## [Your goal]
Which lines run from the line with "garage-punk (111, 599)" through the line with "punk (169, 1045)" in the entries below? Print them exactly, both ends included, and nothing more.

Provided records: Begin

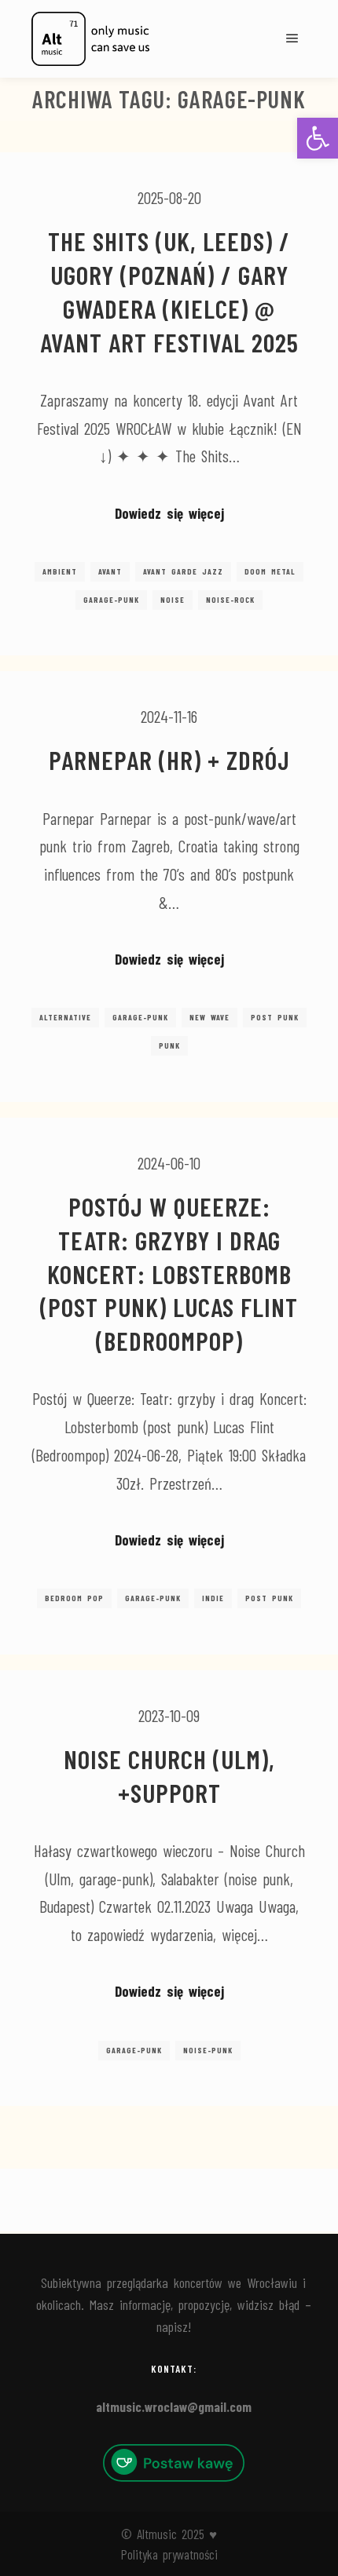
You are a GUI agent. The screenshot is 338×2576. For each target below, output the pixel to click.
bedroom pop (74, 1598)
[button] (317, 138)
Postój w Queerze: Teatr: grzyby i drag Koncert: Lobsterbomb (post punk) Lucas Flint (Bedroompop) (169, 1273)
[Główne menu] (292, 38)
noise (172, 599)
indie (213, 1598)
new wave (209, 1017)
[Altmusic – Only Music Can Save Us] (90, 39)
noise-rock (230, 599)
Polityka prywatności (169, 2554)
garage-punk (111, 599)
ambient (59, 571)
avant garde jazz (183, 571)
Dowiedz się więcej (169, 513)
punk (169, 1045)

Provided records: End
Provided records: Begin

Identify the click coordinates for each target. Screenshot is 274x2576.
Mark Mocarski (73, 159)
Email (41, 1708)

Provided records: End

## [Result of the task]
garage-punk (111, 599)
ambient (59, 571)
avant garde jazz (183, 571)
Dowiedz się więcej (169, 513)
punk (169, 1045)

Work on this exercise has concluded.